** Start of SOURCE MATERIAL **

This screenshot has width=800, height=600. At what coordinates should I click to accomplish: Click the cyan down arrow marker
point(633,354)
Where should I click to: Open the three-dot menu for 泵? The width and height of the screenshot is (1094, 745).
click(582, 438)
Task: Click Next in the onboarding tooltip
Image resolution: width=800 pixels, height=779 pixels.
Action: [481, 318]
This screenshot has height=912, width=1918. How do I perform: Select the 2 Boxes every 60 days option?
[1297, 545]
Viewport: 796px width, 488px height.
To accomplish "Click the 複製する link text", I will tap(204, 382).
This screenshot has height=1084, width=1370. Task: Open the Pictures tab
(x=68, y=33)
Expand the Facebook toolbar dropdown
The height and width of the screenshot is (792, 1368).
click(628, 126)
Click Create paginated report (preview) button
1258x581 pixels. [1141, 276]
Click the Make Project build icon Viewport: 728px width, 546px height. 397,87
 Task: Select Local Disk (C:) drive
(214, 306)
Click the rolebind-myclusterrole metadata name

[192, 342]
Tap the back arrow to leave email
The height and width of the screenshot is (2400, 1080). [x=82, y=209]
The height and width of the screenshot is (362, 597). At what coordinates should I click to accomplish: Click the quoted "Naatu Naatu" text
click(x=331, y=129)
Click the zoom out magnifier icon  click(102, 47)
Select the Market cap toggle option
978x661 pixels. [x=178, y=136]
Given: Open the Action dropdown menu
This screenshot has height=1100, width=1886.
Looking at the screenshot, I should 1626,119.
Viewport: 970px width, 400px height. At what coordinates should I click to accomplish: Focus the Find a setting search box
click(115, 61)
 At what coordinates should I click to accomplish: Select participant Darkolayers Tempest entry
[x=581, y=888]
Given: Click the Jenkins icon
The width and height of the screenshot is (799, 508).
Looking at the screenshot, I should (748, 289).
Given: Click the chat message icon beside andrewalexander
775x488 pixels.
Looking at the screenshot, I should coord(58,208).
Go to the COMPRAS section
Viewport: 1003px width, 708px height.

** End of SOURCE MATERIAL **

**EXERCISE PROMPT**. Write out all of the items again, replacing "Viewport" with "Display" wherever it occurs and leaving everything else unchanged.

**WRITTEN REPLY**.
This screenshot has width=800, height=600. At what coordinates should I click to accomplish: Click the cyan down arrow marker
point(633,354)
Where should I click to: Open the three-dot menu for 泵? The width and height of the screenshot is (1094, 745).
click(582, 438)
Task: Click Next in the onboarding tooltip
Image resolution: width=800 pixels, height=779 pixels.
Action: [481, 318]
This screenshot has height=912, width=1918. How do I perform: Select the 2 Boxes every 60 days option?
[1297, 545]
Display: 796px width, 488px height.
To accomplish "Click the 複製する link text", I will tap(204, 382).
This screenshot has height=1084, width=1370. Task: Open the Pictures tab
(x=68, y=33)
Expand the Facebook toolbar dropdown
The height and width of the screenshot is (792, 1368).
click(628, 126)
Click Create paginated report (preview) button
1258x581 pixels. [1141, 276]
Click the Make Project build icon Display: 728px width, 546px height. 397,87
 Task: Select Local Disk (C:) drive
(214, 306)
Click the rolebind-myclusterrole metadata name

[192, 342]
Tap the back arrow to leave email
The height and width of the screenshot is (2400, 1080). [x=82, y=209]
The height and width of the screenshot is (362, 597). At what coordinates should I click to accomplish: Click the quoted "Naatu Naatu" text
click(x=331, y=129)
Click the zoom out magnifier icon  click(102, 47)
Select the Market cap toggle option
978x661 pixels. [x=178, y=136]
Given: Open the Action dropdown menu
This screenshot has height=1100, width=1886.
Looking at the screenshot, I should 1626,119.
Display: 970px width, 400px height. At what coordinates should I click to accomplish: Focus the Find a setting search box
click(115, 61)
 At what coordinates should I click to accomplish: Select participant Darkolayers Tempest entry
[x=581, y=888]
Given: Click the Jenkins icon
The width and height of the screenshot is (799, 508).
Looking at the screenshot, I should (748, 289).
Given: Click the chat message icon beside andrewalexander
775x488 pixels.
Looking at the screenshot, I should coord(58,208).
Go to the COMPRAS section
Display: 1003px width, 708px height.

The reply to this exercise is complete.